Each line from the one containing "Where should I click to: Select" through the last line of the data below should be printed exactly, please, with any pictures omitted.

───── Exercise data

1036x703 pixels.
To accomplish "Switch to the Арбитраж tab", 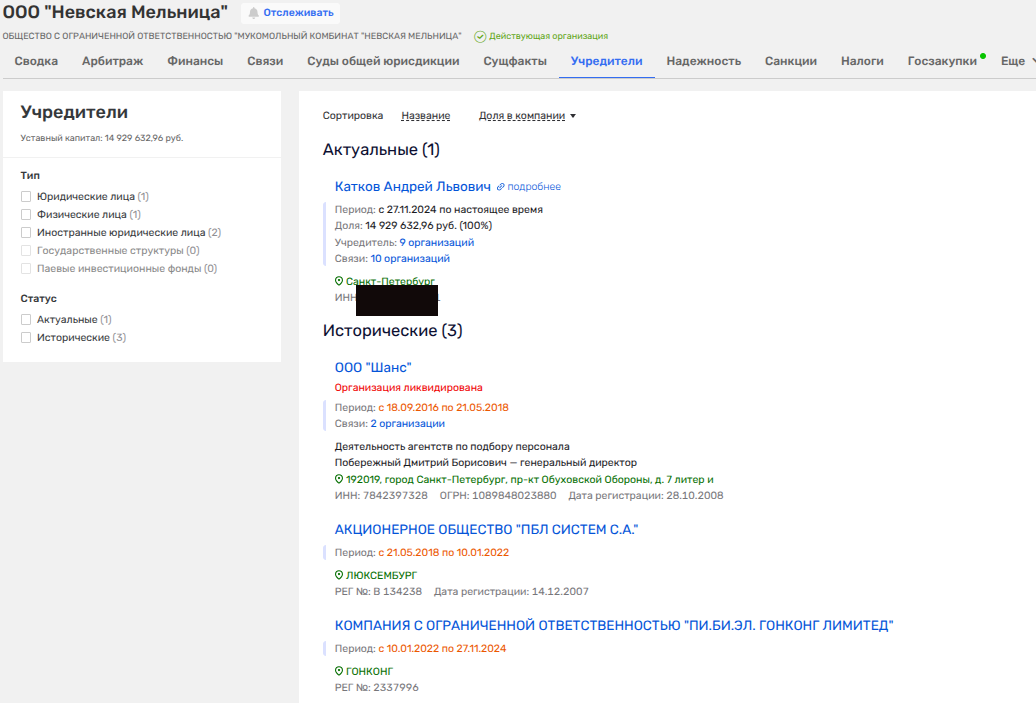I will [x=112, y=61].
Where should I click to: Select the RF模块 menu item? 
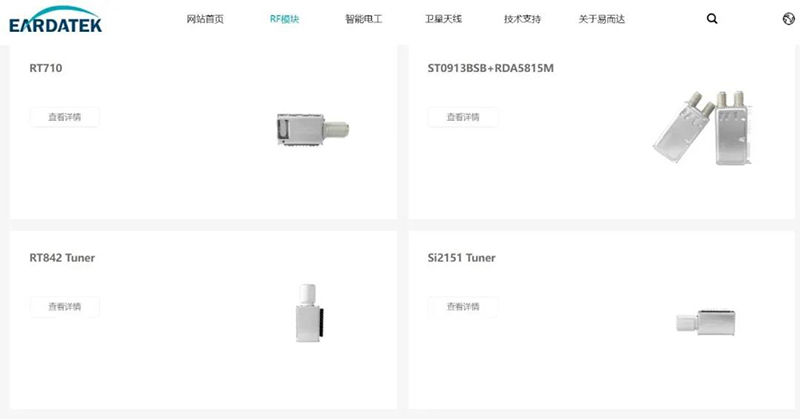click(x=284, y=19)
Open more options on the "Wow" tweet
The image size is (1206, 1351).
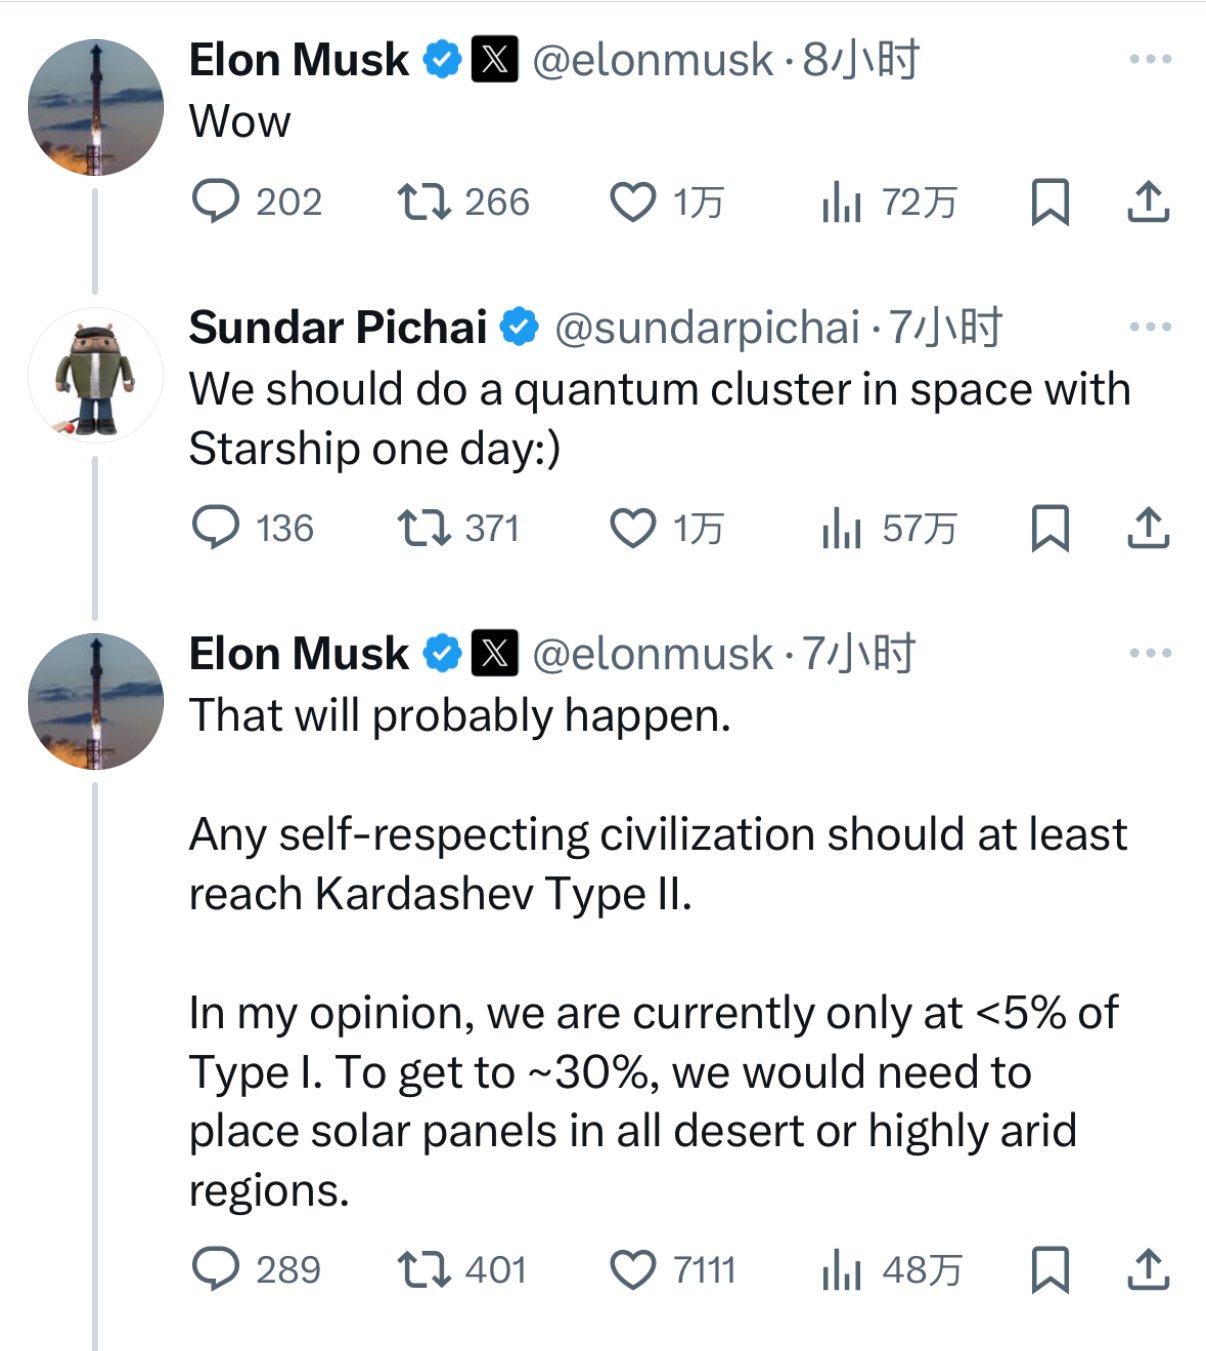(x=1150, y=59)
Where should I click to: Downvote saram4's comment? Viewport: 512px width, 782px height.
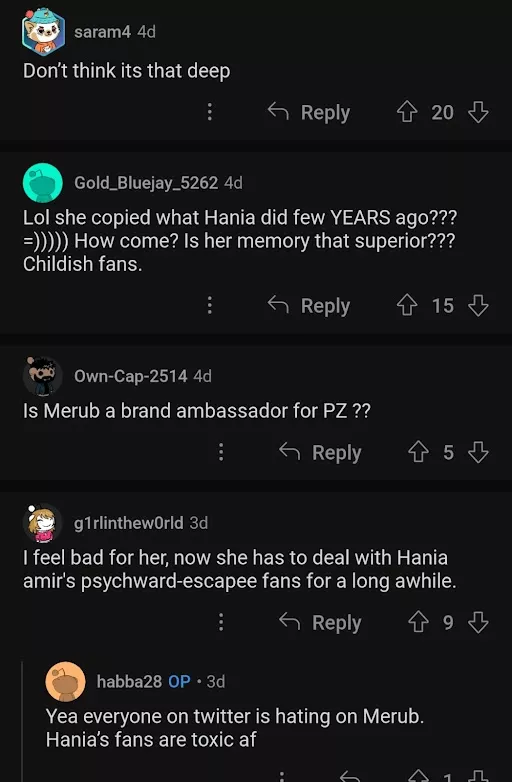tap(478, 112)
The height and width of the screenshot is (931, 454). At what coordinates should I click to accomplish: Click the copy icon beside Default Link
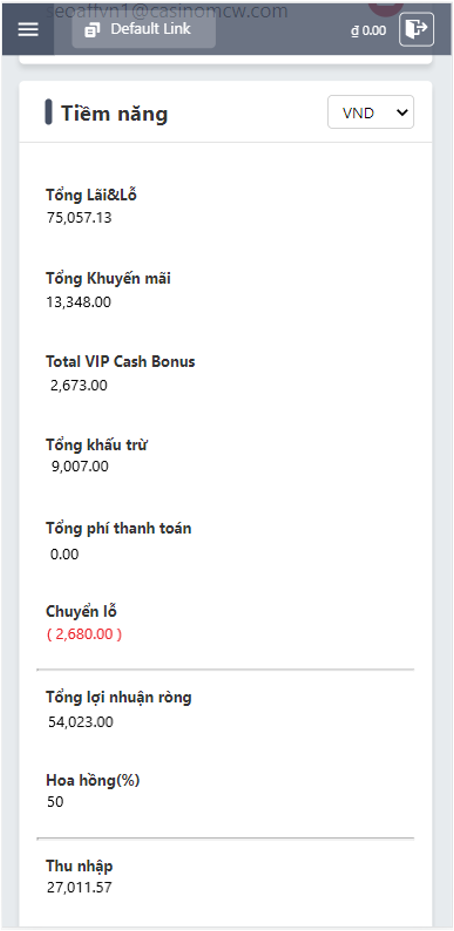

──────────

Result of this exercise
Where should I click to: Select the RF模块 menu item? 
click(x=284, y=19)
Open more options on the "Wow" tweet
The image size is (1206, 1351).
(x=1150, y=59)
Where should I click to: Downvote saram4's comment? Viewport: 512px width, 782px height.
tap(478, 112)
The height and width of the screenshot is (931, 454). At what coordinates should I click to accomplish: Click the copy icon beside Default Link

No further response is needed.